Tumors Exploit Interclonal Hedgehog-Wnt Crosstalk to Drive Tumor-Promoting Cell Competition

Intratumoral heterogeneity (ITH) fuels cancer progression, therapy resistance, and relapse. Although single-cell omics offer unprecedented resolution for studying ITH and the dynamic interactions between tumor cells and the microenvironment, the genetic mechanisms underlying interclonal communication between genetically distinct tumor subclones remain poorly understood. Here, we establish in vivo ITH genetic screening models in Drosophila eye epithelium and uncover a novel cell competition mechanism driven by interclonal Hedgehog (Hh)-Wnt crosstalk that amplifies ITH and tumor aggression. We show that Pp1-87B phosphatase depletion in Ras-mutant clones triggers competitive interactions: Pp1-87B-deficient "loser" clones activate Hh signaling, driving their own elimination via JNK-induced apoptosis and Hippo pathway suppression.
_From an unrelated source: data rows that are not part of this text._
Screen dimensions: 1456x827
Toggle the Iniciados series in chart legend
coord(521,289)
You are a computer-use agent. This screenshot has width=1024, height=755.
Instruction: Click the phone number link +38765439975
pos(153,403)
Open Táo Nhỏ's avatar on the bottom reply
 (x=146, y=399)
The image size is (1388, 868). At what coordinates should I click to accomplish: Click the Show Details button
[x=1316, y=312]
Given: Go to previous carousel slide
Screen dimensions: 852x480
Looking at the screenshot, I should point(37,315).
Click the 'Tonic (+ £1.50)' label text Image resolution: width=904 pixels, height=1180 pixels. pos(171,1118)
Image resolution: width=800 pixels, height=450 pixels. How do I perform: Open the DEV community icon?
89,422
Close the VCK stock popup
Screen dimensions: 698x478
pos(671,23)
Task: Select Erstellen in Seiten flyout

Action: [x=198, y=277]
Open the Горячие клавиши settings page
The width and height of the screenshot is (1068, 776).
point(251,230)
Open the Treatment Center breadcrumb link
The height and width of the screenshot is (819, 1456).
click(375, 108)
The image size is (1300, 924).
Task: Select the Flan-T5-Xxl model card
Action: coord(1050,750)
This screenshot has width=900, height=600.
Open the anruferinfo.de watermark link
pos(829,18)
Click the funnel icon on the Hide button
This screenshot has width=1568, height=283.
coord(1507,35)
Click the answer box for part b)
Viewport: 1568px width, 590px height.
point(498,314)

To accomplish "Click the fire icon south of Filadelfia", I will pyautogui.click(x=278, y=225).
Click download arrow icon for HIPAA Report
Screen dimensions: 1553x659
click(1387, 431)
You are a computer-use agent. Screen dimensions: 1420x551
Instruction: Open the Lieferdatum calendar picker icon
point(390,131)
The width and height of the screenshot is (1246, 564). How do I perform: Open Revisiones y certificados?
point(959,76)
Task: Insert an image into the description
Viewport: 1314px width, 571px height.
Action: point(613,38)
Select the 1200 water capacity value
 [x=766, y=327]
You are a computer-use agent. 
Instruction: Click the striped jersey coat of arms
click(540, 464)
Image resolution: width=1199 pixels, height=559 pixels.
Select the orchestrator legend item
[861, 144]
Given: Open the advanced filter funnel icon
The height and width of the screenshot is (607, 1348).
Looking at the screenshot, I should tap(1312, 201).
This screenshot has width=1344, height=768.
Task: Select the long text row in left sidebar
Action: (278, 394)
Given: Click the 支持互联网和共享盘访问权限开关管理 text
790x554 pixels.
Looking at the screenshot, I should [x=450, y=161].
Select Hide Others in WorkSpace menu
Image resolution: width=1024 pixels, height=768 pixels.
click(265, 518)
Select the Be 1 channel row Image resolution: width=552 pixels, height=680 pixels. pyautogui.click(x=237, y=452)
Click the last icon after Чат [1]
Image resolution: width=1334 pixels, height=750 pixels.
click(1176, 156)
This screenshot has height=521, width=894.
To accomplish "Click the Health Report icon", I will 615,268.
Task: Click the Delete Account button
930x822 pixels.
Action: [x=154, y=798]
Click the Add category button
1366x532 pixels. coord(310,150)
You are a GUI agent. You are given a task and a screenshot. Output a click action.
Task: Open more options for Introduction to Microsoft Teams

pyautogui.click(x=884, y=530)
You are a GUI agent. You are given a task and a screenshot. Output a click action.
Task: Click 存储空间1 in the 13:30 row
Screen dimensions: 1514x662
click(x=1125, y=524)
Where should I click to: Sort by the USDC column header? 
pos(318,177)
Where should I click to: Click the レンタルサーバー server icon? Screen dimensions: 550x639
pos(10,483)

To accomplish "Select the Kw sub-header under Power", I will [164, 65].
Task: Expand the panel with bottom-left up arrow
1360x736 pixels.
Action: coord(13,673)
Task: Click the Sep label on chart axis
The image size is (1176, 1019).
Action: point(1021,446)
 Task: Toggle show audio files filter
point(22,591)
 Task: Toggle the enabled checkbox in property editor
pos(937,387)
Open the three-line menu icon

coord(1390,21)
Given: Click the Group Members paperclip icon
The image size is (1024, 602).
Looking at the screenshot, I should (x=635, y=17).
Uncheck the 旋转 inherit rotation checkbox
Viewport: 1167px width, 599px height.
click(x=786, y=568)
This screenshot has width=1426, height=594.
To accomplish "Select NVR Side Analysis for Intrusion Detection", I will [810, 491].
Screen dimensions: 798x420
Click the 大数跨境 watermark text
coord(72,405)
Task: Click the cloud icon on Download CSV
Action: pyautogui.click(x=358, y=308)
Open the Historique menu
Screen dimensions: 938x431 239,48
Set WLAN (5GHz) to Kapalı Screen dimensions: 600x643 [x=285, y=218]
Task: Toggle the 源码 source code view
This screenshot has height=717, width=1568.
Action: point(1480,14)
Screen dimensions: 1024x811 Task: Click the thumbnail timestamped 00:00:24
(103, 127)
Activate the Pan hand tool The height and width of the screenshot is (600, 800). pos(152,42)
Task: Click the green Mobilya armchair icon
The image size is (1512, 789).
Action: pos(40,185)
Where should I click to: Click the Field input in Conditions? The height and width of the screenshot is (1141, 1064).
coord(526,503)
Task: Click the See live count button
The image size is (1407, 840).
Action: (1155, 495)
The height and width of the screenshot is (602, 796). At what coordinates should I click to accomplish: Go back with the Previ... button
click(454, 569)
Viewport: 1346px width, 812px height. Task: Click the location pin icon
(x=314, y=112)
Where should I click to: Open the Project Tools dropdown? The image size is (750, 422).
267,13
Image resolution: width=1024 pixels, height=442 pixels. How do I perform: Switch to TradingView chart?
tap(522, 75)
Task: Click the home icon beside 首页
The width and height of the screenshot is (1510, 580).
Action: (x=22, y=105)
Simultaneously, these "losers" secrete Wingless (Wg), the Wnt ligand, which activates beta-catenin signaling in neighboring RasV12 "winner" clones. This bidirectional Hh-Wnt signaling rewires "winner" fitness, endowing them with a hyperproliferative, invasion-prone "super-competitor" phenotype that drives tumor progression. Crucially, this crosstalk is conserved in mammals. Depletion of PPP1CA, the human ortholog of Pp1-87B, in KRAS-mutant pancreatic cancer cells recapitulates Hh-Wnt synergy, accelerating neighboring tumor growth in mouse xenograft models. These findings were facilitated by perfoming multi-omics data analysis (bulk RNA-seq and ATAC-seq) of subclones with different genetic backgrounds from Drosophila to mammals.